Girteka Logistics‘ focus has been on full truck load (FTL) deliveries. Whether it would be fresh & frozen food or any other temperature-sensitive products, common household items, or automotive & industrial parts, our trailers are sold out to the brim. In the simplest of terms, full truck load (FTL) is just that – when a logistics company like Girteka Logistics offers its customers the capacity equal to a full trailer to ship their goods. On the other side of the spectrum, there are fewer than truck load (LTL) deliveries, whereupon a road transport company sells a portion of the capacity on a trailer, picking up multiple loads from multiple locations and delivering them to several locations.
The two types of deliveries, naturally, have their advantages and disadvantages.
FTL delivery benefits
One of the obvious benefits of an FTL delivery is that the single customer utilizing the truck is given priority in terms of loading and unloading, as well as customer support if anything goes south.

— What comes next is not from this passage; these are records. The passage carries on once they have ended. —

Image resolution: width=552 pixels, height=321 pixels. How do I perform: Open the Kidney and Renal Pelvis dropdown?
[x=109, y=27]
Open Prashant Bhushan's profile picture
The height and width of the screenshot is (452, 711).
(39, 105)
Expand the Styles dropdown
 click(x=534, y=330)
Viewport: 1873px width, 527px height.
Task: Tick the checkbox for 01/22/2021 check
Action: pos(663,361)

“Since an FTL delivery is sold to a single customer, we can exactly plan when the truck will be able to load and unload, as the cargo onboard the trailer is destined to a single or if the customer requests so, to multiple locations across Europe,“ says Sandra Senulienė, the Head of Key Account Management at Girteka Logistics.
“Still, that customer’s cargo is the only cargo that is carried by our truck, meaning we can offer a tailored solution with our full attention span directed towards them.”

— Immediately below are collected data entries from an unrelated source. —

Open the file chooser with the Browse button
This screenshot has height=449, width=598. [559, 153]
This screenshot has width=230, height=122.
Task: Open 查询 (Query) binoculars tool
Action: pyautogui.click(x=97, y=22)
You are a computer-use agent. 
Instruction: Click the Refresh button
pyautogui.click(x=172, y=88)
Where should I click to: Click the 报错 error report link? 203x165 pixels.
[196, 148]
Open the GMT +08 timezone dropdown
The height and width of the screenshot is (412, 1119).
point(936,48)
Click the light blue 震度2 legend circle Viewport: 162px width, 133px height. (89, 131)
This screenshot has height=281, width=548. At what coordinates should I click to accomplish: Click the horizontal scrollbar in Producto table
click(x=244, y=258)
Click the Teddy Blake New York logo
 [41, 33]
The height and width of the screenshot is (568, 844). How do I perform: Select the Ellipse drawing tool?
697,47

That not only means that a lane is dedicated to a single entity, it also means that the logistics company can provide customer support to a single client, resulting in a more efficient process. “As we provide real-time tracking, 24/7 live support and are noted whenever there is a deviation, we can start resolving any kind of issues on a moment’s notice,” adds Senulienė. “That is important when delivering goods in the cold-chain supply chain, where getting everything done on time is a must.”

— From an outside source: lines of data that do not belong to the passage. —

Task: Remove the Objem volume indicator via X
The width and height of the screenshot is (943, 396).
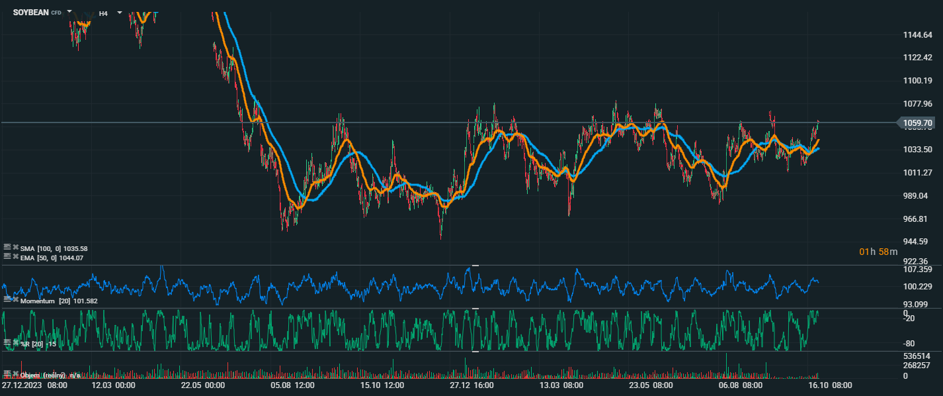Action: click(x=15, y=374)
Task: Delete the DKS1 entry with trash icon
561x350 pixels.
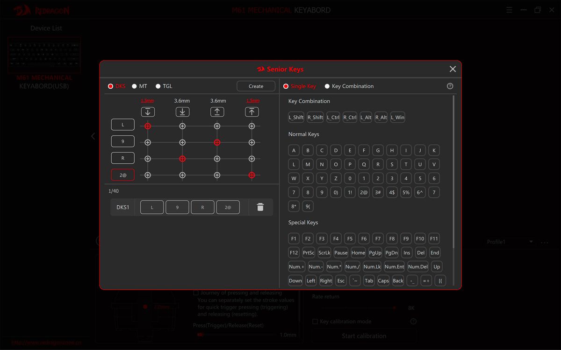Action: click(x=260, y=207)
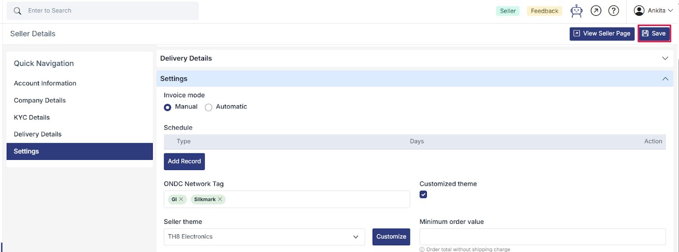Click the Add Record button
This screenshot has width=679, height=252.
(184, 161)
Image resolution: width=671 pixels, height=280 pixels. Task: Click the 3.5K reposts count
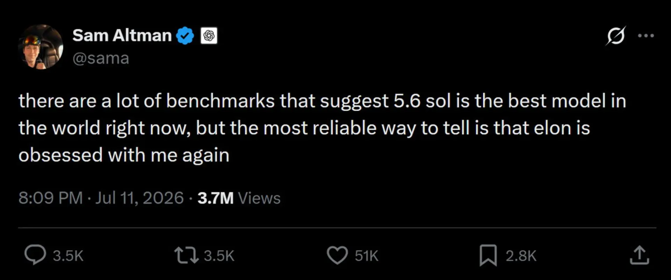[219, 256]
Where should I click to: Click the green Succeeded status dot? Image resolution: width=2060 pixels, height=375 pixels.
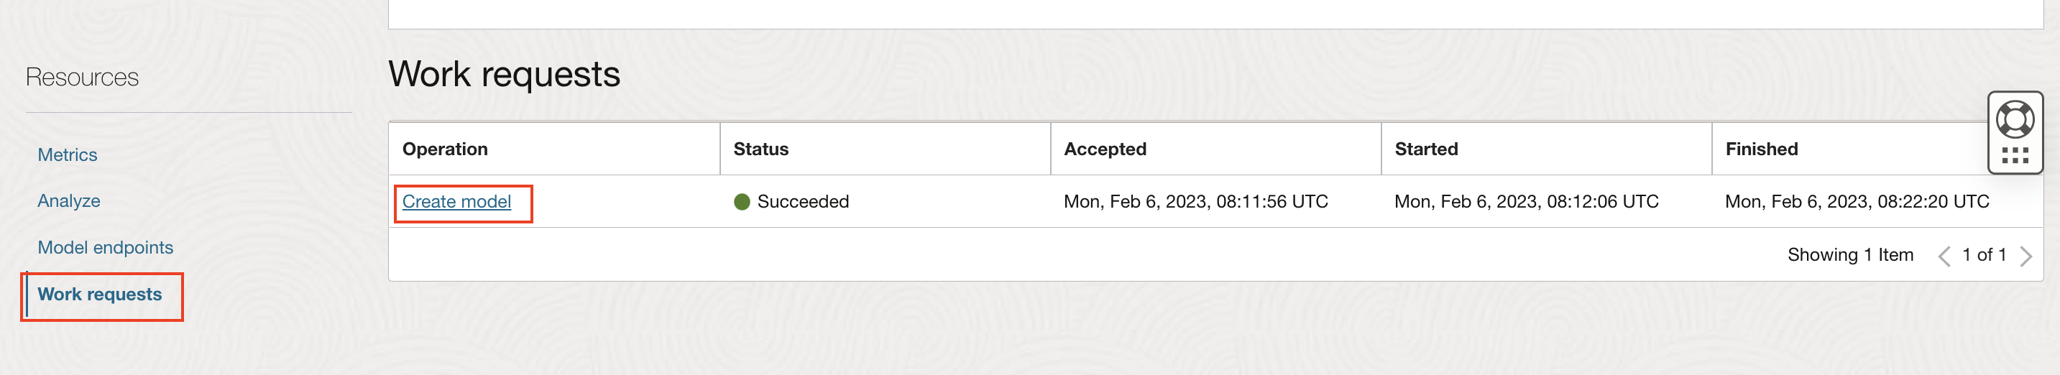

Another advantage is that a customer gets as much space as he needs and, of course, as much as a trailer can fit. “This means that it is much easier to plan shipments for a customer, as they know exactly how much capacity they are getting when they need it,” notes the Head of Key Account Management. “The planning is also much easier due to the fact that the journey goes from point A to point B, rather than from point A, through C, D, E, F, before finally arriving at point B.” That also reduces the risks of delays occurring throughout the road transportation process. If unloading is delayed at one point, the “whole schedule falls like dominoes,” she points out, while “the nature of FTL deliveries coupled with our customer support package allows to minimize the risk of delays to a minimum.”
“Sprinkle in the fact that Girteka Logistics owns its fleet of over 8,000 trucks and 8,700 trailers, including 5,700 reefer trailers, which means that we can offer a complete end-to-end road transportation product to our customers,” says Senulienė. “Whether they want a simple transfer from point A to point B or a more complex agreement for multiple lanes that includes intermodal transport or even the use of HVO, we can arrange that. Simply put, the combination of FTL deliveries and owning all of our assets allows us to do that,” concludes the Head of Key Account Management at Girteka Logistics.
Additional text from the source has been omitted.